My Ginger Beer took forever to get started too. I ended up pitching a new Safale sachet, most-likely a premature move.

It's been in the fermenter for 18 days but it looks like the krausen/foam won't clear. OG 1043 FG 1005. Tastes like it's going to be fire water! The ladies better watch out with this one.

Here's a pic of the inside - I'm about to bottle. I'm thinking of using Buderim Ginger Refresher as my priming sugar; it has 32g sugars/50mL of liquid...

Has anyone used it as sole priming sugar? What do you think the chances of success would be? I'm considering a combo of sugar/refresher but am fairly keen on solely refresher idea to increase the "gingerness".


----------



## Backlane Brewery (20/1/05)

NRB,
If you check out the "Insane FIzzy Cordial Beer" thread you will see that Weizguy & I are thinking of doing the same thing, ie bulk priming with a flavoured soft drink.
We can't see any reason why it won't work. You have the advantage over us though, in that you are adding ginger refresher to ginger beer, as opposed to Pasito to wheat beer!
If the Refresher is 60% sugar I'd say you need to bulk prime with 250-300mls of it for a 23l batch. May be easier if you let it go flat first.

Let us know how it goes!


----------



## warrenlw63 (20/1/05)

NRB,

Does yours have malt extract in it? Mine is virtually flat as a tack on top. (All cane sugar). Yours looks more like a regular beer from the top. Mine just appears like a glass of ginger soft drink. :blink: 

I was thinking of the going down the ginger refresher (Buderim cordial) path myself. I was going to wait for the whole thing to ferment to completion. Then add the cordial (probably whole bottle or so depends on taste) to the keg. Chill the keg down to about 3-4c and force carbonate. Then keep the keg cold and consume fairly quickly.

Hopefully the cold temps "should" inhibit further fermentation for a couple of weeks so there's some residual sweetness. Don't want it too dry IMO flavour would be too hot and unpleasant.

My vision is to have an alcoholic 5-6 ABV version of Bundaberg Ginger Beer.

Warren - 
:chug:


----------



## Backlane Brewery (20/1/05)

Warren,
Are you planning to add the refresher as priming, or just to give the brew some oomph? It will act as primer, so you may find force carbonating as well makes it too fizzy.  
For sweeter non-beer brews, you can stop fermentation with Campden tablets- think they are basically sodium met.


----------



## warrenlw63 (20/1/05)

All subjective to final gravity.
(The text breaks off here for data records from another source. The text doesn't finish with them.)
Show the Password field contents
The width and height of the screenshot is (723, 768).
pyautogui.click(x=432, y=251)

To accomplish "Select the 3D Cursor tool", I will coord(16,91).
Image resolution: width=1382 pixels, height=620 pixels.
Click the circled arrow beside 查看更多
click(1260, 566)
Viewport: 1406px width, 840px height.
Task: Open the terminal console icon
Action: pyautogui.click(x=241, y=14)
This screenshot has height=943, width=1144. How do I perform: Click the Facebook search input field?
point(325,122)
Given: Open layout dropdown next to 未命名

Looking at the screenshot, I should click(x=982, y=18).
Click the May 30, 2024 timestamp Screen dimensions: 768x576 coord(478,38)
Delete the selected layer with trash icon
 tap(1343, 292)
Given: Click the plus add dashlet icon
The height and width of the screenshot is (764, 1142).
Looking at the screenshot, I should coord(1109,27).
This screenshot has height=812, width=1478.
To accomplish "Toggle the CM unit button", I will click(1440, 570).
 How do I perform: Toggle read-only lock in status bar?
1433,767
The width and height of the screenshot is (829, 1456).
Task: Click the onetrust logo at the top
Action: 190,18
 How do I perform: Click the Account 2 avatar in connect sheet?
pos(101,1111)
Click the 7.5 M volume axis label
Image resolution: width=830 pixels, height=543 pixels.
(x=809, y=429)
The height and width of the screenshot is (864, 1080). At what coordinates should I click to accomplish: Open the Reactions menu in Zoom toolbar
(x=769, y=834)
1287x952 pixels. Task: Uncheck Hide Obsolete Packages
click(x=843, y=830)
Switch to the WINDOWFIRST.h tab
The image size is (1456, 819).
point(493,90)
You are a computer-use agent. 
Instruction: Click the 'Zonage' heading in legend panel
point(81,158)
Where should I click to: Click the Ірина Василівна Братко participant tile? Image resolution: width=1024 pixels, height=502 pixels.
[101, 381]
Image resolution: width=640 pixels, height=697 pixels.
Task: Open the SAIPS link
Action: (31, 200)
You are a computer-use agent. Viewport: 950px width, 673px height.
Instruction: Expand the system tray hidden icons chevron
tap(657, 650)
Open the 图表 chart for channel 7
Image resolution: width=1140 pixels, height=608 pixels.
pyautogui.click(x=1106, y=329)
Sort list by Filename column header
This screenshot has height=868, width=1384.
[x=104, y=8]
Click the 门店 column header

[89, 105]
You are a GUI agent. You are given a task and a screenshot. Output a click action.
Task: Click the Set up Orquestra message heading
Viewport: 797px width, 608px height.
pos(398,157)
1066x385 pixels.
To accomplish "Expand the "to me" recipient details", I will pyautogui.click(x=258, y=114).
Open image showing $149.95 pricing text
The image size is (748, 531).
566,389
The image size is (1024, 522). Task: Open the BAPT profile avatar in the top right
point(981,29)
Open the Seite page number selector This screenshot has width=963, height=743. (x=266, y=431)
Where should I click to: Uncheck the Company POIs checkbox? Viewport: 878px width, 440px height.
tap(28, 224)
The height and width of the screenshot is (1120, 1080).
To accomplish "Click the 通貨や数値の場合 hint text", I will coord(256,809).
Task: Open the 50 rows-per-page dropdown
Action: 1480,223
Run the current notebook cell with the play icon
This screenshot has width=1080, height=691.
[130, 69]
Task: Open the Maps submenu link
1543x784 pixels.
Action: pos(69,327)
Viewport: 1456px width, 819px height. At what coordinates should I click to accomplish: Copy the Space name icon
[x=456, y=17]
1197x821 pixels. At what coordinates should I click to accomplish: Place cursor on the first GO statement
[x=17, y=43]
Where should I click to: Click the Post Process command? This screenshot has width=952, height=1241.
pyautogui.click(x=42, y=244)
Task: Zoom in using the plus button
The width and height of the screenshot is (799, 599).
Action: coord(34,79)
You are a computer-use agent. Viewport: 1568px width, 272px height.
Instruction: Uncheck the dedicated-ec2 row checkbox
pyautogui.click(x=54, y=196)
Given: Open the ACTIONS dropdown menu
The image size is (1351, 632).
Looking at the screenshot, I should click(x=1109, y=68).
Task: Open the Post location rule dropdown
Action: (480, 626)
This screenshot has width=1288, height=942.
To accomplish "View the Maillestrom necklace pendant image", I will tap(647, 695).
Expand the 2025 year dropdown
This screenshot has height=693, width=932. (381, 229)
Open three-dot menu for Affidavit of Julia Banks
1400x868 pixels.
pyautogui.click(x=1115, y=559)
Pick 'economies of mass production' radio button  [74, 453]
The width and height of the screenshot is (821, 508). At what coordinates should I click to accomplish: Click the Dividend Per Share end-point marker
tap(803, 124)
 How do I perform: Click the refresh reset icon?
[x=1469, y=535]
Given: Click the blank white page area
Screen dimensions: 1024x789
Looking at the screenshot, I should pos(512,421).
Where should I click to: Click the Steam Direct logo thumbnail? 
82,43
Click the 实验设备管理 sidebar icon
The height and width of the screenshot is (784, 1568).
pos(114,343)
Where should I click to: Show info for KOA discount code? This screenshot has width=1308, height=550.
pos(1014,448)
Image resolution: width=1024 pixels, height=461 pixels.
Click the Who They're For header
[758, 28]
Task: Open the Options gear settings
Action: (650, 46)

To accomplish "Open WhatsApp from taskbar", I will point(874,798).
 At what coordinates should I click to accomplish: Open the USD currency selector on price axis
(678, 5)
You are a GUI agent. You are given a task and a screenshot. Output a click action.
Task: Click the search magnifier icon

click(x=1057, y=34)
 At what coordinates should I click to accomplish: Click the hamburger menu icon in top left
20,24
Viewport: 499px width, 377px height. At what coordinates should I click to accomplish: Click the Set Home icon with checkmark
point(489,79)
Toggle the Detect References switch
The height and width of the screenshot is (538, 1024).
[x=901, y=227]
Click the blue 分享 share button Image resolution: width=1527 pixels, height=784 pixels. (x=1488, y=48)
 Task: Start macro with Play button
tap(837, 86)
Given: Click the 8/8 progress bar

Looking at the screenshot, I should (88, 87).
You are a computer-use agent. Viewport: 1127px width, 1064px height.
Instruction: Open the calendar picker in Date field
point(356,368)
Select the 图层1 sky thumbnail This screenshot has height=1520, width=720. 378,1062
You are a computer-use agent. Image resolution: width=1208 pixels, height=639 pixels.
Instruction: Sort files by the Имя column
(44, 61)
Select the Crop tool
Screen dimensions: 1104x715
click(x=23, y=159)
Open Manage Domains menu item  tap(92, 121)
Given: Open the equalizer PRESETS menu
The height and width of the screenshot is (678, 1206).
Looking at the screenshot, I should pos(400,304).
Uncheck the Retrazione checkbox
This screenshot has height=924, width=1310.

If the fermentation poops out with some residual sweetness I probably won't bother and I'll just force carbonate as is. I don't want to add saccharin because I don't care for the flavour. That's why I steered away from a Ginger Beer kit.

Lactose is not really an option either. I've found that it doesn't add all that much in terms of sweetness anyway.

Sort of want it acloholic with some residual (but not overly so) sweetness. My idea would be keeping the keg cold (say 3-4c) would slow residual fermentation down to a crawl. My plans would be to consume the keg in a 3-4 week period (usual story)  so unfermented cordial shouldn't ferment too quickly at that rate.

All that said being stored in a keg allows excess carbonation to be bled off. Also no danger of excessive carbonation. Kegs can withstand pressures up to 150psi anyway. Don't really want to resort to Campden tablets (leaves an unplesant odour, not good for asthmatics). Potassium Sorbate also stops fermentation too from memory.

Warren -


----------



## Tony M (20/1/05)

Regarding adding cordial..........Last year sometime I had a pizza delivered and was presented with a free Coke. Well, nobody in this house drinks the stuff and it sat on the garage bench for three months. Was cleaning out a primary ferment recently and threw a great dollop of yeast into the coke to see what would happen. The answer is...nothing. This was standard coke, not Diet, so I dont know what they used for sweetner. I belatedly did an SG and it was 1.000, so before you throw in your soft drink, check the gravity and see if there is real sugar in it.


----------



## Bobby (20/1/05)

no sugar in coke??


----------



## Snow (20/1/05)

I daresay the pH of the coke would have killed the yeast before they had a chance to even look for sugars!

- Snow


----------



## NRB (20/1/05)

warrenlw63 said:


> Does yours have malt extract in it? Mine is virtually flat as a tack on top.[snip]
> 
> My vision is to have an alcoholic 5-6 ABV version of Bundaberg Ginger Beer.


 Mine does contain a fair bit of malt - check out the thread here about my brew.

My only concerns with the addition of cordial as primer are:
1. It may have an overpowering ginger taste
2. Cordial contains preservatives etc which could kill my yeasts.

I too am looking for something along the lines of Bundaberg GB but with 5-6ABV... this brew is looking like it'll be 5.8% Tastes great but not in the same vain as Bundaberg. Still haven't bottled it yet as I'm waiting for advice from the pros here  

I'm using Sodim metabisulphite as sanitiser for the first time with this batch - is rinsing necessary? If some liquid remains in the bottle, will it be a problem? (I don't have a bottle drainer)


----------



## Bobby (21/1/05)

has anyone tried grumpys ginger beer kit??


----------